- _Excerpt to read_:
- - -

Parsons v Airplus International Ltd (2017) Image

Whistleblowing: Parsons v Airplus International Ltd (2017)

The Employment Appeal Tribunal (EAT) recently ruled in the case of Parsons v Airplus International Ltd (2017), that disclosures made which arise purely out of self-interest do not satisfy the “public interest” test and our therefore not protected.

The “Public Interest” Test: Background

Back in 2013, section 43B of the Employment Rights Act (ERA) 1996 was amended by section 17 of the Enterprise and Regulatory Reform Act 2013, which meant that disclosure are only protected where the employee has a reasonable belief that the disclosure is in the public interest. The amendment was made with the intention of preventing employees from exploiting the whistleblowing legislation with respect to breaches to their employment contract, but which have no wider public interest repurcussions. Nonetheless, this begged the question as to what was meant by the term, “in the public interest.” This question was addressed in the Chesterton Global Ltd and another v Nurmohamed (2017) test case by the Court of Appeal in June 2017. In that case, the Court of Appeal ruled that the main determinant is whether the employee reasonably believes that the disclosure is in the public interest, and not whether disclosure is objectively in the public interest. It held that the “exercise requires…tribunal[s] to recognise, as in the case of any other reasonableness review, that there may be more than one reasonable view as to whether a particular disclosure was in the public interest; and that is perhaps particularly so given that that question is of its nature so broad-textured.

Parsons v Airplus International Ltd (2017)

- - -

- _Data provided_:

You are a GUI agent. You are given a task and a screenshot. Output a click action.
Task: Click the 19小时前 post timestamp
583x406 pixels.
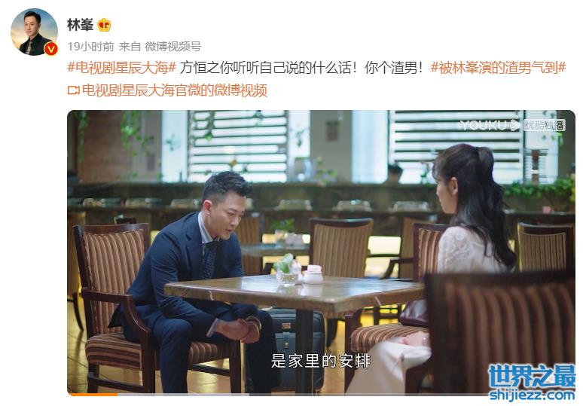[x=90, y=47]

- - -

- _Required task A_:
In the whistleblowing article, what amended section 43B of the Employment Rights Act 1996 in 2013?
- _Required task B_:
Repeat the part of the whistleblowing article starting at "Parsons v Airplus International Ltd (2017) Image" and ending at "therefore not protected.".
- _Required task C_:
Pick up the whistleblowing article from the point where it stops and continue it.

- _Right answer A_:
Section 17 of the Enterprise and Regulatory Reform Act 2013.

- _Right answer B_:
Parsons v Airplus International Ltd (2017) Image

Whistleblowing: Parsons v Airplus International Ltd (2017)

The Employment Appeal Tribunal (EAT) recently ruled in the case of Parsons v Airplus International Ltd (2017), that disclosures made which arise purely out of self-interest do not satisfy the “public interest” test and our therefore not protected.

- _Right answer C_:
One of the implications of the Chesteton ruling were that whilst a disclosure may relate to a breach of the employees own contract of employment, a tribunal may still rule that it was nevertheless in the public interest (and therefore represented a protected disclosure) should it find that the employee held a reasonable belief that the disclosure was in the public interest.

In the case of Parsons v Airplus International Ltd (2017), however, the EAT ruled that whilst the disclosure related to a breach of the employees own contract of employment, on this occasion they took the view, as did the Employment Tribunal at first instance, that the employee did not hold a reasonable belief that the disclosure was in the public interest. It therefore held that as the disclosure was made purely for reasons of self-interest, then the disclosure was not protected. The employee in this case was employed as a legal and compliance officer, and the EAT determined on the facts of the case that the reason why the disclosure was made was that the employee was concerned purely about her own personal liability as regards issues as to whether her then employer was in breach of its legal and compliance obligations.

The Wider Implications Of The Ruling In The Parsons Case

The ruling in the Parson’s case highlights that Tribunals will not always find that there was a reasonable belief on the part of the employee that the disclosure made was in the public interest, where the disclosure related to a breach of the employees own contract of employment. It also reaffirms the position following the Chesterton case, that disclosures motivated purely out of self interest without any reasonable belief that they were also in the public interest, are not protected. The lesson of all this for employers is that it is absolutely imperative that they fully minute and document their discussions with employees following any disclosures made, and their reasons for any dismissal. By doing that, the employer maximises their chances of successfully defending it themselves in relation to any whistleblowing claim made to the employment tribunal.

Posted in General Employment Law, whistleblowing and tagged , .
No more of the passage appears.